▶ **Task requirements**: Can you quote, word for word, every line from the first line of the records below through the line containing "About Us (284, 1570)", and nothing else?

▶ **Collected data entries**:
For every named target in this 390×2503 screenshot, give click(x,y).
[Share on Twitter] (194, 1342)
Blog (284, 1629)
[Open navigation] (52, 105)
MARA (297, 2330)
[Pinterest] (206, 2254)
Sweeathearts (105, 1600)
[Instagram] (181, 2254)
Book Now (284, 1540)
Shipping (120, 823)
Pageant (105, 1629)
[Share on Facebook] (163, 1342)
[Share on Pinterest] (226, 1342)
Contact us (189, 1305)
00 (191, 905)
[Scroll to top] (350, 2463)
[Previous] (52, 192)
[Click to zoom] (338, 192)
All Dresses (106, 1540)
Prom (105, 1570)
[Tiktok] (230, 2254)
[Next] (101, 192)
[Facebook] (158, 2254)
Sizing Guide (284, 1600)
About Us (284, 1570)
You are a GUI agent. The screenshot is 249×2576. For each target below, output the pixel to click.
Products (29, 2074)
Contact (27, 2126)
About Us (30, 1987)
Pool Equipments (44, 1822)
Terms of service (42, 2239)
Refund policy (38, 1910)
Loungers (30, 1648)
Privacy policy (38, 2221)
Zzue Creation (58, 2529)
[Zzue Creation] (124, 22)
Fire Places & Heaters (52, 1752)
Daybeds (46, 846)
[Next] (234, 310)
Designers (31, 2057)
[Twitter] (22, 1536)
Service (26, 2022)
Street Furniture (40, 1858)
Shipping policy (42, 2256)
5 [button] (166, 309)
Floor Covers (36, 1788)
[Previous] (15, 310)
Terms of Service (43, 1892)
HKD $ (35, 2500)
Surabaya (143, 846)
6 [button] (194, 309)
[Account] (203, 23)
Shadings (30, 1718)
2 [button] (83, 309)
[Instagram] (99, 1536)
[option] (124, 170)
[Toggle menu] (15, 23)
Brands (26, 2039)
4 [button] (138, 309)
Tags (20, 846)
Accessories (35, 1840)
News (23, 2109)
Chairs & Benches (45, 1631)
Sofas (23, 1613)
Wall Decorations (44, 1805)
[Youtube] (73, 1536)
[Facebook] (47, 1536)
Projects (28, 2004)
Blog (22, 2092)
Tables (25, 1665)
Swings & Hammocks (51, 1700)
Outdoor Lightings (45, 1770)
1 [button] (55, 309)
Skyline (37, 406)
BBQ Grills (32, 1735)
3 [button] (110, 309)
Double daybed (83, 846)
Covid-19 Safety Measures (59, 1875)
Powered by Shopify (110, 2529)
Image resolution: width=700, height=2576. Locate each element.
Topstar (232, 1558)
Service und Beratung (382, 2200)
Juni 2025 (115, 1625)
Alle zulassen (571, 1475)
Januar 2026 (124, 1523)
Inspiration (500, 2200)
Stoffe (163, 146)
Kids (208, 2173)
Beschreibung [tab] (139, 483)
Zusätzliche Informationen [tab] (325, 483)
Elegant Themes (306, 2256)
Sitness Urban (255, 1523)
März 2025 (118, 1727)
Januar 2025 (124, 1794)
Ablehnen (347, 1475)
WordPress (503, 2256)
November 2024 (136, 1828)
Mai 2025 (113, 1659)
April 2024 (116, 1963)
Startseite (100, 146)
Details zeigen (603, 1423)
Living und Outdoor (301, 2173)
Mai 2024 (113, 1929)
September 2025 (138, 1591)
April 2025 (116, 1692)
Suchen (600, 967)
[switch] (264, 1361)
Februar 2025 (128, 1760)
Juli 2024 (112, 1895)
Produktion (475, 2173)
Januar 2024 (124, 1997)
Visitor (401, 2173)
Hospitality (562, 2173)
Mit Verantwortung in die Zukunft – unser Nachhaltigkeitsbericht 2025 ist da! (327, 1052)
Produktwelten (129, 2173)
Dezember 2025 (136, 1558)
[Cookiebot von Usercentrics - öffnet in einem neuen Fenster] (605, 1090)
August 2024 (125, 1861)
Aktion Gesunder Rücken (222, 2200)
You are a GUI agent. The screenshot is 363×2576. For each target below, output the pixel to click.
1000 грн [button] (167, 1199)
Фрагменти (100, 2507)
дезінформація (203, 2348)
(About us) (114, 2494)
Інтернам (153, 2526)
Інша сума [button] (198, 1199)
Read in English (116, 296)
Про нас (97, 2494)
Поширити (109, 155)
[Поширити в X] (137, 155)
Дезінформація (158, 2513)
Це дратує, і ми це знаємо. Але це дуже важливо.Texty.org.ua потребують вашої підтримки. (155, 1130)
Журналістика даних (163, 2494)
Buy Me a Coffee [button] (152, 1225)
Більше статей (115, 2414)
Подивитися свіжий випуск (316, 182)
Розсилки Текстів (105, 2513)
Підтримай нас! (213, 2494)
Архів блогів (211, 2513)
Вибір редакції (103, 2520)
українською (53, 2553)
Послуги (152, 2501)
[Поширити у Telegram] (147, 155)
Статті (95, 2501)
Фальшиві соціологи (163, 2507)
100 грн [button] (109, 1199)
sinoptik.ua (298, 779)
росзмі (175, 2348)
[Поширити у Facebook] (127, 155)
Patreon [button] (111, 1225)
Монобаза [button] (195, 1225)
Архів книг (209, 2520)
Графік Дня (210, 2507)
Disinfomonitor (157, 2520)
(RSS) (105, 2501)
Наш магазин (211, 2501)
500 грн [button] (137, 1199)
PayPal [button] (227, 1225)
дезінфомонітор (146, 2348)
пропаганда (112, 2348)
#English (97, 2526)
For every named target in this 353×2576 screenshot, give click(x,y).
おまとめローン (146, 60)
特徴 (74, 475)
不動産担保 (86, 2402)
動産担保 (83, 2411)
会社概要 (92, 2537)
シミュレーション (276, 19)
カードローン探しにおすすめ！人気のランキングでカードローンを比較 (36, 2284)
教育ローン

▶ **Output**:
For every named target in this 390×2503 screenshot, give click(x,y).
[Share on Twitter] (194, 1342)
Blog (284, 1629)
[Open navigation] (52, 105)
MARA (297, 2330)
[Pinterest] (206, 2254)
Sweeathearts (105, 1600)
[Instagram] (181, 2254)
Book Now (284, 1540)
Shipping (120, 823)
Pageant (105, 1629)
[Share on Facebook] (163, 1342)
[Share on Pinterest] (226, 1342)
Contact us (189, 1305)
00 (191, 905)
[Scroll to top] (350, 2463)
[Previous] (52, 192)
[Click to zoom] (338, 192)
All Dresses (106, 1540)
Prom (105, 1570)
[Tiktok] (230, 2254)
[Next] (101, 192)
[Facebook] (158, 2254)
Sizing Guide (284, 1600)
About Us (284, 1570)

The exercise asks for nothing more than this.